14 dicembre 2018
Aggiornato 15:30

Olio Capitale: paesaggio olivicolo valore identitario che ‘certifica’ il prodotto olio extra vergine

Di Dna controllato e di valorizzazione del paesaggio si parla al convegno inaugurale del 12° Salone degli Oli Extra Vergini Tipici e di Qualità
Olio Capitale: paesaggio olivicolo valore identitario che ‘certifica’ il prodotto olio extra vergine
Olio Capitale: paesaggio olivicolo valore identitario che ‘certifica’ il prodotto olio extra vergine (Olio Capitale)

TRIESTE - Il Paesaggio olivicolo può trasformarsi in un valore identitario che ‘certifica’ il prodotto olio? E’ la domanda alla quale cercheranno di rispondere i relatori ospiti del convegno inaugurale di Olio Capitale. Esperti ed olivicoltori che - sabato 3 marzo - si confronteranno sul tema ‘La scienza e il valore del paesaggio olivicolo’ attraverso una formula originale che nelle tre sessioni tematiche dedicate a impatto dei cambiamenti climatici sull’olivicoltura, Dna delle cultivar dell’oliva e valorizzazione del Paesaggio Olivicolo, vedrà alternarsi l’approfondimento scientifico del relatore ospite alla testimonianza di un olivicoltore.

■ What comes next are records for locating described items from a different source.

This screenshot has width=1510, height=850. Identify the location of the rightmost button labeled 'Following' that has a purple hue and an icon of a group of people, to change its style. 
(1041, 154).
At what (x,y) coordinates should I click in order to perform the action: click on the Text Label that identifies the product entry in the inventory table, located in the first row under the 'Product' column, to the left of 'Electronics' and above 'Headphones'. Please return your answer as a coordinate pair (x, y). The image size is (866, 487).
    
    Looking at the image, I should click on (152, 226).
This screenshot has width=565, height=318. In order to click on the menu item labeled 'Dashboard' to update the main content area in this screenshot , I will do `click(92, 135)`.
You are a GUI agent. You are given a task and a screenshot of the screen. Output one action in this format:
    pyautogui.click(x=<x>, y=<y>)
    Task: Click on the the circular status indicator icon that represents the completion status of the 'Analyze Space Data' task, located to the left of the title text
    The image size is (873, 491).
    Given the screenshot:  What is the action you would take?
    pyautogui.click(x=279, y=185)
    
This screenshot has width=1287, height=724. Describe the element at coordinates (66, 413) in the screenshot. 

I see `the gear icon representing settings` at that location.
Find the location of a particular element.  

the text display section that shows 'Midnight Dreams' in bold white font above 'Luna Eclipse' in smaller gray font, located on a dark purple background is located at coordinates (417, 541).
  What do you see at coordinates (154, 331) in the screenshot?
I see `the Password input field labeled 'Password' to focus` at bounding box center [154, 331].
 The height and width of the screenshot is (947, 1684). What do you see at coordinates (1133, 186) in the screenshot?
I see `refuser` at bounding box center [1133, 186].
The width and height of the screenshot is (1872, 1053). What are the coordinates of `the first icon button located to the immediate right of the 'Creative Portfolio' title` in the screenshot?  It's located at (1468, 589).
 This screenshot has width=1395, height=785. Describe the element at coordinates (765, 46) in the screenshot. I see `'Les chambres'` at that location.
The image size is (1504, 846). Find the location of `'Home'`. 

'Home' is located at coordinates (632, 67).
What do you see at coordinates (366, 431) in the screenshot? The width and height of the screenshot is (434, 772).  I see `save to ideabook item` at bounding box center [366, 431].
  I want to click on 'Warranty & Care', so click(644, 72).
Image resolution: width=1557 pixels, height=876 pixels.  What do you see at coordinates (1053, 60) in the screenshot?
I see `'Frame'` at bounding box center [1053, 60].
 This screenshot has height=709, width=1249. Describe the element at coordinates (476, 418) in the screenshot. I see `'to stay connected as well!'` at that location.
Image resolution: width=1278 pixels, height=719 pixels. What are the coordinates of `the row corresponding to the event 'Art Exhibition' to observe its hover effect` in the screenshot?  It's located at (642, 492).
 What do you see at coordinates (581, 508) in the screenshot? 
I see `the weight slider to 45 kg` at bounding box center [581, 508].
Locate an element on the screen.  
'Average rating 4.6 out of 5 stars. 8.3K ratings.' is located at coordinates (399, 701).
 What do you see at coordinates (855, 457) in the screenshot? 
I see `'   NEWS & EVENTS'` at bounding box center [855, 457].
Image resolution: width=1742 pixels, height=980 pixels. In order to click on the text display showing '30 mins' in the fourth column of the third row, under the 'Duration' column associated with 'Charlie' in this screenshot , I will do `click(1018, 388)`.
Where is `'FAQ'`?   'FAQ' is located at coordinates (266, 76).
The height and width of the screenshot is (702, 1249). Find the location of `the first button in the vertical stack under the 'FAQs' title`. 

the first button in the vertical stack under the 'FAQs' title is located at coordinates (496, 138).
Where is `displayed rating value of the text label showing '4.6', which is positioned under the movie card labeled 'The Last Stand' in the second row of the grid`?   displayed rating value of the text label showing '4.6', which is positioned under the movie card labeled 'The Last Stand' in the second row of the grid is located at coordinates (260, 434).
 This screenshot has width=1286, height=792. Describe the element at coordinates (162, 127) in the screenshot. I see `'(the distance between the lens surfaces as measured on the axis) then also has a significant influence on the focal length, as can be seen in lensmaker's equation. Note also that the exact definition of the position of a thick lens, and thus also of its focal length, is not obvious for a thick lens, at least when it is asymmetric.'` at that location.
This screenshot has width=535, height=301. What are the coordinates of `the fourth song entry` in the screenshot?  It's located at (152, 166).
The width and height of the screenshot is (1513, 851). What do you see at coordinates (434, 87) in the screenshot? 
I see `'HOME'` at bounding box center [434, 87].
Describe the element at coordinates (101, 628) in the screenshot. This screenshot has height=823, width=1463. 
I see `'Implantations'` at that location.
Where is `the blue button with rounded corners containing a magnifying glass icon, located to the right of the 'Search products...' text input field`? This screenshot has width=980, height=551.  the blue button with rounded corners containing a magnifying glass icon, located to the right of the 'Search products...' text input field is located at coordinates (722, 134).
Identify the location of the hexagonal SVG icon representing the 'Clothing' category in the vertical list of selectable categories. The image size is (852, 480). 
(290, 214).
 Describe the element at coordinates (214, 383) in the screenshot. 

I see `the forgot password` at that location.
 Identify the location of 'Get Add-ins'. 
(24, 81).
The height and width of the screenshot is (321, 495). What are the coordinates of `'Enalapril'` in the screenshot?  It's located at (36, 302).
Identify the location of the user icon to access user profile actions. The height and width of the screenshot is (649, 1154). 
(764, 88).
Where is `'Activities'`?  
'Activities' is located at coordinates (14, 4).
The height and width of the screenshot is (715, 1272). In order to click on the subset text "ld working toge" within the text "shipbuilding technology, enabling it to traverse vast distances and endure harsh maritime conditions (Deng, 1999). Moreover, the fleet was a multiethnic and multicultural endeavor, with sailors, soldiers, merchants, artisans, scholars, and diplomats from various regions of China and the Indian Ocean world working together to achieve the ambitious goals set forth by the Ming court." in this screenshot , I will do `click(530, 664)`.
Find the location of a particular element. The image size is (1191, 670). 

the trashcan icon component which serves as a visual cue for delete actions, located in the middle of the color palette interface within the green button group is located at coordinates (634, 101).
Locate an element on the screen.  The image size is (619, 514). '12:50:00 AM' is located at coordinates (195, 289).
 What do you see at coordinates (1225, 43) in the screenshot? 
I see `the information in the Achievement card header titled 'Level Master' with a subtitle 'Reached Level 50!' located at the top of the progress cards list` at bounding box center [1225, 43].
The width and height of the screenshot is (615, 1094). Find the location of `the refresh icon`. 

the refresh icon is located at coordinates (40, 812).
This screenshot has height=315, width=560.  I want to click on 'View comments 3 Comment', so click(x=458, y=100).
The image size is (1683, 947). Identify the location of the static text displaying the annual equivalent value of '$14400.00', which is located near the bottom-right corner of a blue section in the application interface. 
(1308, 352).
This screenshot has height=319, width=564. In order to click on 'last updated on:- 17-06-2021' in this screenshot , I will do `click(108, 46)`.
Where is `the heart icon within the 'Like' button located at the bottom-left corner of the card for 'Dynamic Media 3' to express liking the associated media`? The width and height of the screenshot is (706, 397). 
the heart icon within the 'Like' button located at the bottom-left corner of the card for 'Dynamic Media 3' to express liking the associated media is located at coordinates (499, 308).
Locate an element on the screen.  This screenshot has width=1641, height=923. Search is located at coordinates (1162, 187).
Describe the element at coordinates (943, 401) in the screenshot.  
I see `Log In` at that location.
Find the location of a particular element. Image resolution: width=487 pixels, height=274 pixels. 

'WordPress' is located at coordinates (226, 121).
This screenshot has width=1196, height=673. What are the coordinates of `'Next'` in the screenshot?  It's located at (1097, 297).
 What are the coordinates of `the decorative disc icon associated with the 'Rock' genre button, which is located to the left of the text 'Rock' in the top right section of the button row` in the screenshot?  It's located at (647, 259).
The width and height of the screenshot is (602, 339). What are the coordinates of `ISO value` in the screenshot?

INAUGURAZIONE - L’appuntamento è alle 10 nella Sala Oceania con gli interventi di apertura di Antonio Paoletti, Presidente della Camera di Commercio Venezia Giulia ed Enrico Lupi presidente delle Città dell’Olio. Seguiranno i saluti delle autorità. Di problematiche legate all’impatto dei cambiamenti climatici sull’olivicoltura e alle loro conseguenze sul piano economico parlerà Alessandra Pesce, Dirigente di Ricerca Crea. Al suo intervento seguirà la testimonianza di Roberto Zampiccoli olivicoltore di Arco che parlerà dell'influenza dell'andamento climatico stagionale sulla Mosca dell'Olivo, a partire dalla sua esperienza diretta. Spazio poi all’approfondimento su sicurezza alimentare, tracciabilità, qualità e genuinità di ciò che finisce sulle nostre tavole con gli interventi di Pamela Abbruscato, Responsabile della Piattaforma Genomica del Ptp Science Park e Maria Grazia Piangerelli, Dirigente Ufficio Pref IV, Mipaaf Laboratorio centrale di Roma presso Icqrf. Sebbene da due diverse angolazioni parleranno entrambi di Dna delle cultivar, tra utilizzo della tecnica analitica e sviluppo del marchio Dna Controllato. Completerà questa sessione, la testimonianza di Simone Rossi, olivicoltore di Imperia che parlerà dell’utilizzo della tracciabilità scientifica sulla cultivar Taggiasca. Nella terza e ultima sessione dedicata alla valorizzazione del Paesaggio Olivicolo è prevista la relazione di Mauro Agnoletti Coordinatore Gruppo Paesaggio Mipaaf e Docente Università Agraria di Firenze - Dipartimento di Gestione dei Sistemi Agrari, Alimentari e Forestali. Il prof. Agnoletti approfondirà il tema dell’abbandono dei terreni e della scarsa redditività delle imprese olivicole proponendo un nuovo modello basato sulla sinergia tra paesaggio e prodotto, che punta tutto sul valore identitario delle produzioni locali, dando nuovo slancio alle iniziative che lo promuovono. Seguiranno gli interventi di Cristiano Erriu, Assessore degli Enti Locali, Finanze e Urbanistica Regione Autonoma Sardegna che passerà in disamina i paesaggi rurali sardi e Bernardino Sperandio, Sindaco di Trevi (Pg) che porterà l’esperienza della Fascia Olivetata Assisi-Spoleto, riconosciuta dal Mipaaf Paesaggio rurale storico. Modera il giornalista enogastronomico Carlo Cambi.